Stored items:
* * *

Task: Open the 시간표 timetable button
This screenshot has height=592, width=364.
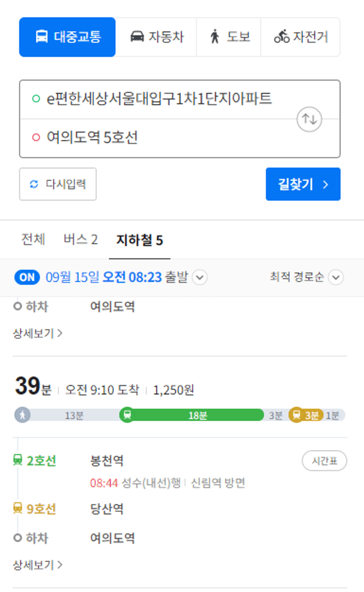Action: [x=324, y=461]
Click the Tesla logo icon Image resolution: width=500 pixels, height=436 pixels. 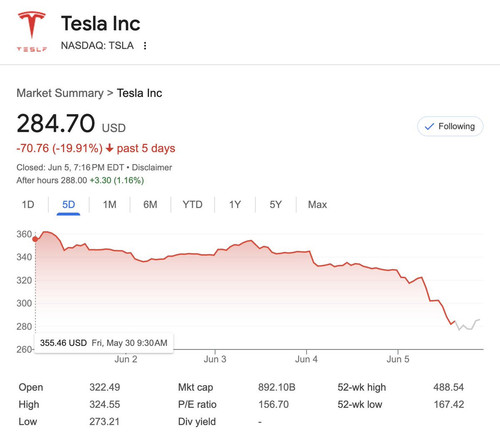tap(32, 31)
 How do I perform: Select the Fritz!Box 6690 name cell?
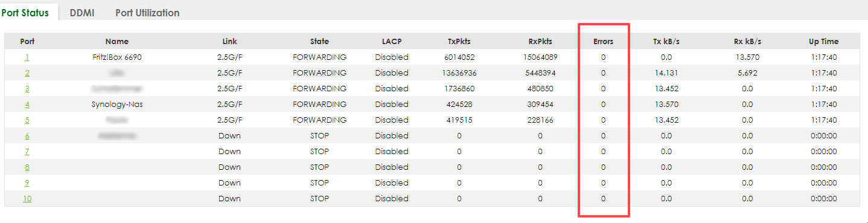tap(117, 57)
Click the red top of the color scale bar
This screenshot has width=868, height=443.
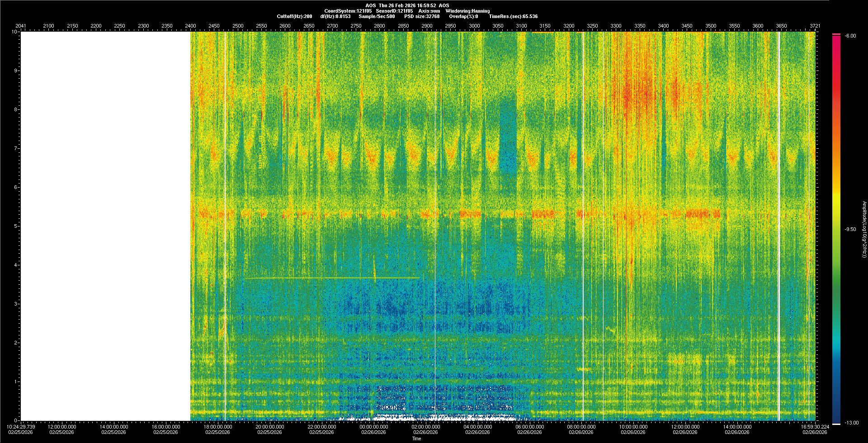pos(836,41)
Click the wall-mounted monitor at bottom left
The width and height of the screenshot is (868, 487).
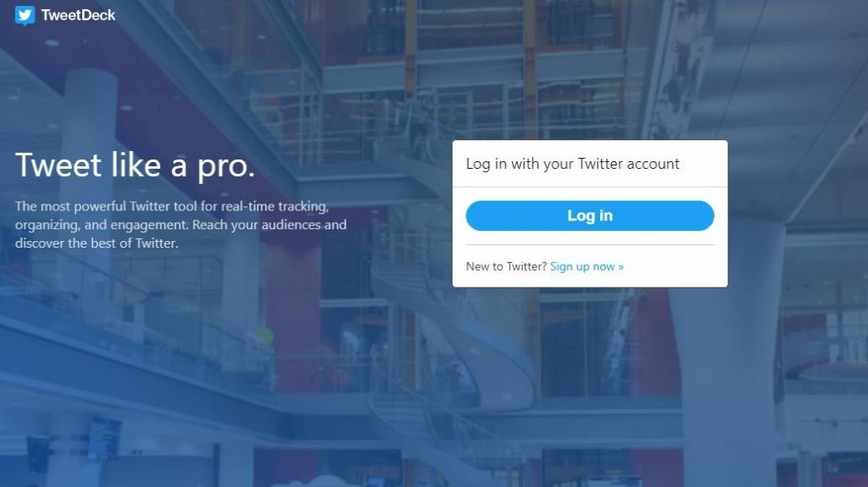pyautogui.click(x=104, y=439)
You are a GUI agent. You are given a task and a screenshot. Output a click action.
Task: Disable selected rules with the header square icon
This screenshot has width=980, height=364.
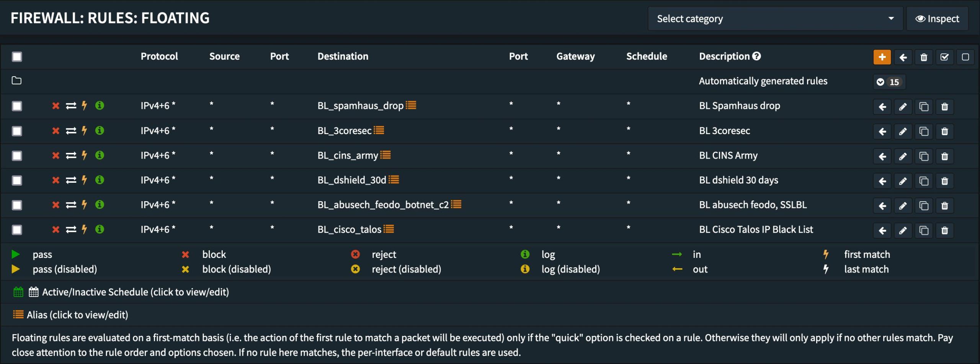[965, 57]
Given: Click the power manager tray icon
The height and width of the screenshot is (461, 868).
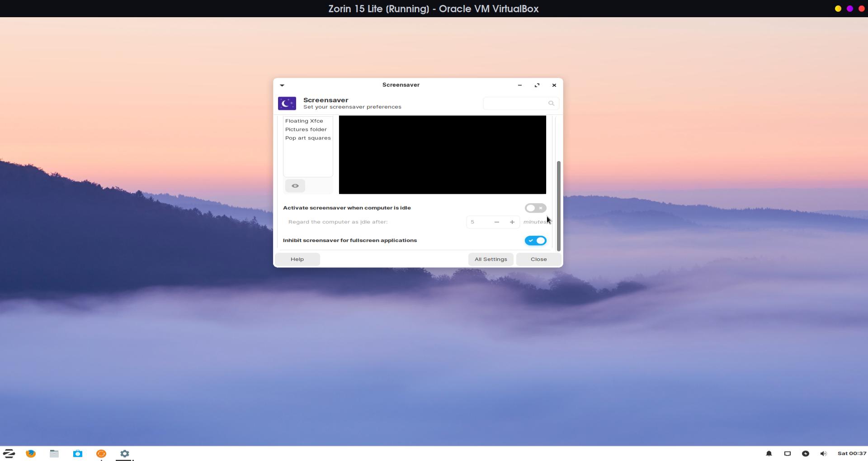Looking at the screenshot, I should coord(805,453).
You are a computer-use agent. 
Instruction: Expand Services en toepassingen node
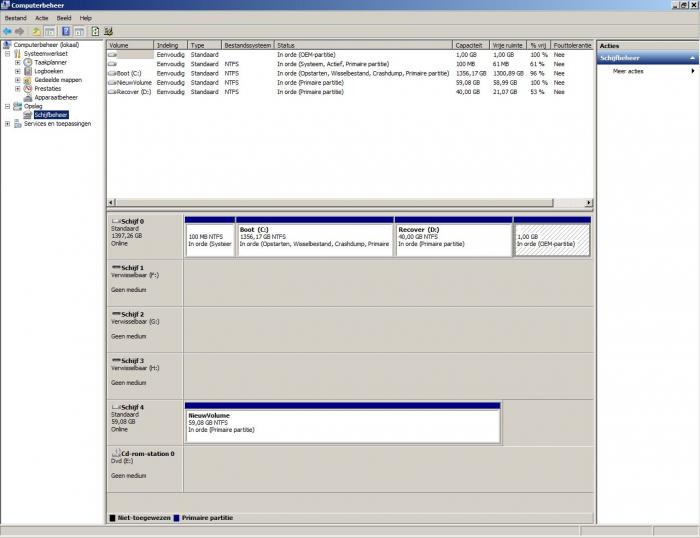click(8, 124)
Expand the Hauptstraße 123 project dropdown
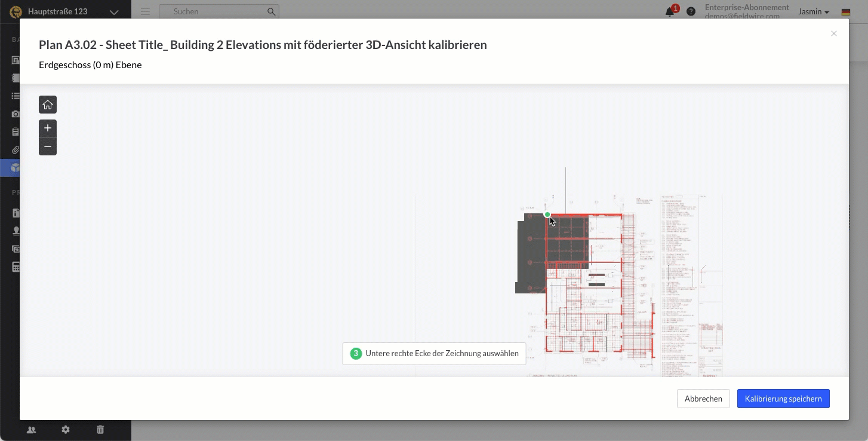The width and height of the screenshot is (868, 441). coord(113,12)
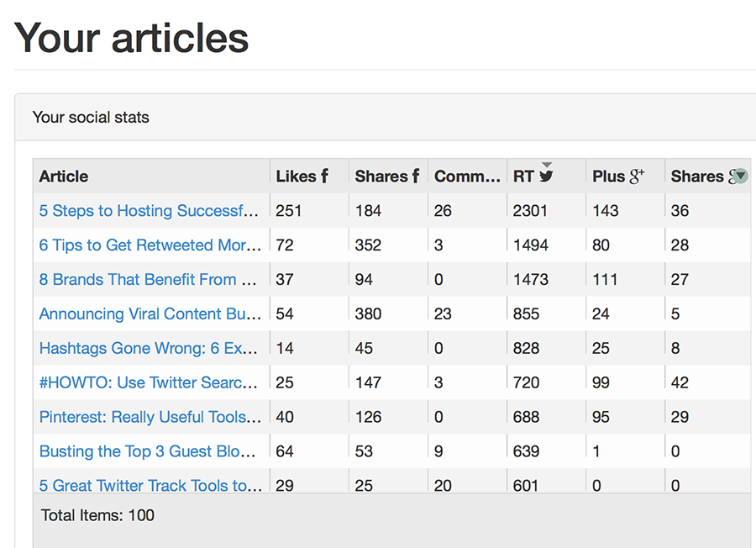Click the Facebook icon in Likes header
This screenshot has width=756, height=548.
pos(324,177)
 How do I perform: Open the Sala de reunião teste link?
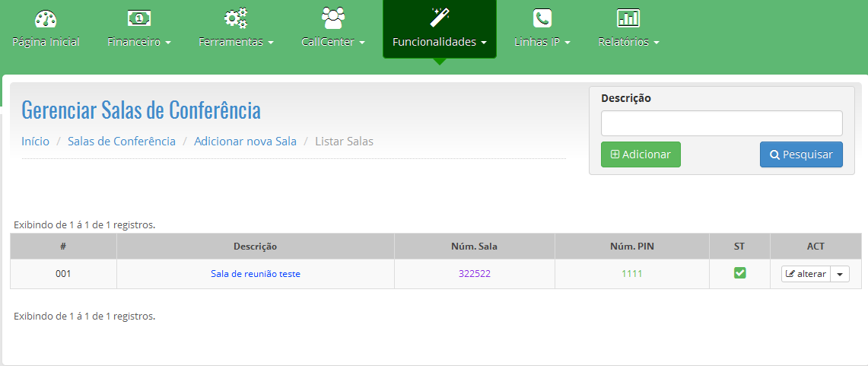point(256,274)
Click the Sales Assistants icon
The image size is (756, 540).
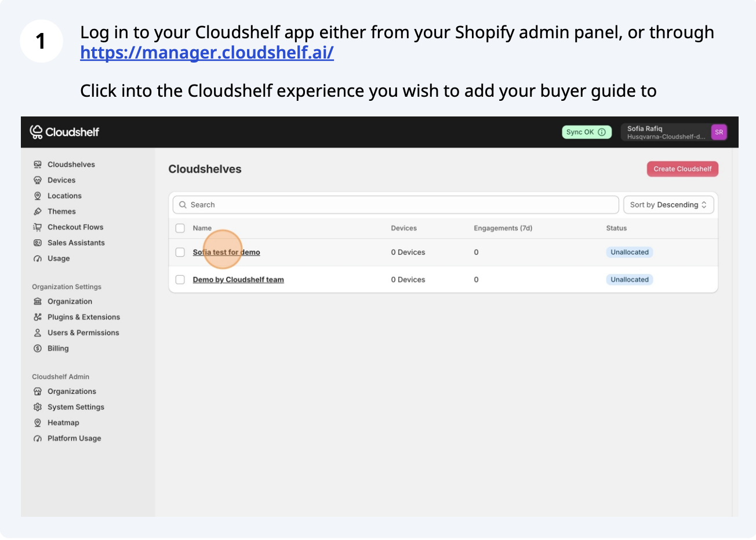coord(38,243)
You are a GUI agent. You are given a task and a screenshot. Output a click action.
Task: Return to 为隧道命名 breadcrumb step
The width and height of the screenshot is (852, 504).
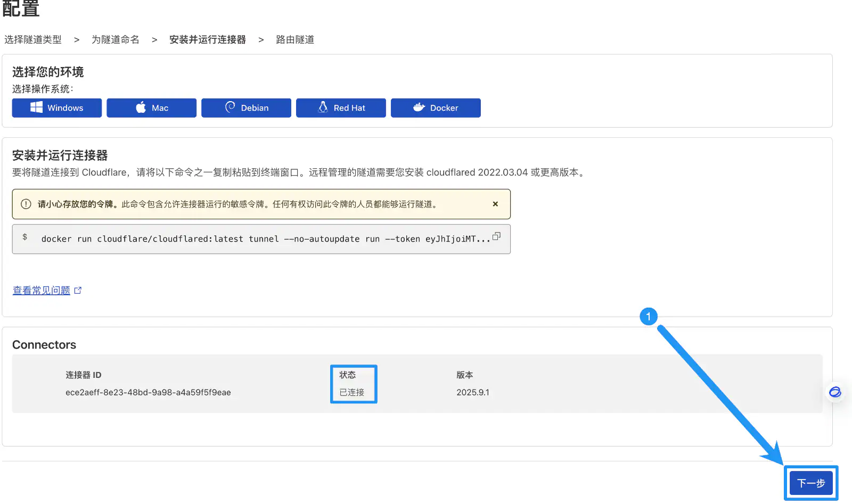115,39
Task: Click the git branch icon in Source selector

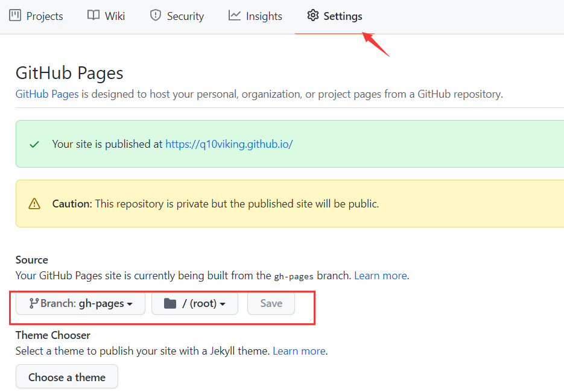Action: tap(34, 303)
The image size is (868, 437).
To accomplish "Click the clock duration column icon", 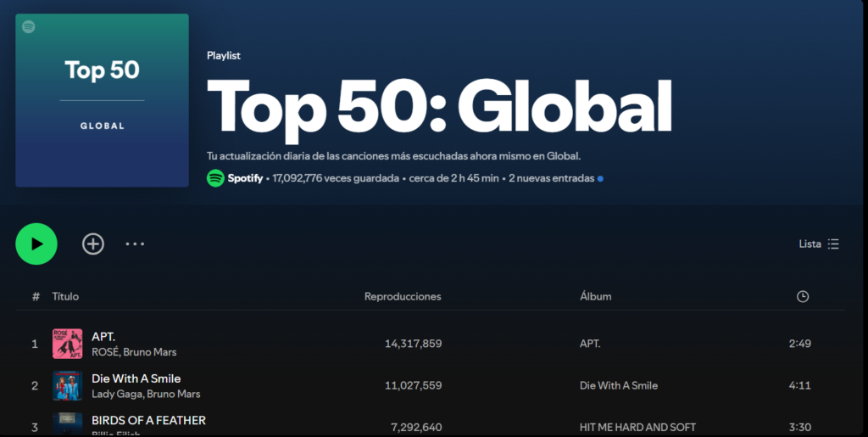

* * *

• [ACTION ITEM]: Every line from the one holding "Task: Click the" through the last line of the entries above, and nothing else, is to be restated word for word. Pictures stay out.

• [WRITTEN SOLUTION]:
Task: Click the git branch icon in Source selector

Action: tap(34, 303)
The image size is (868, 437).
To accomplish "Click the clock duration column icon", 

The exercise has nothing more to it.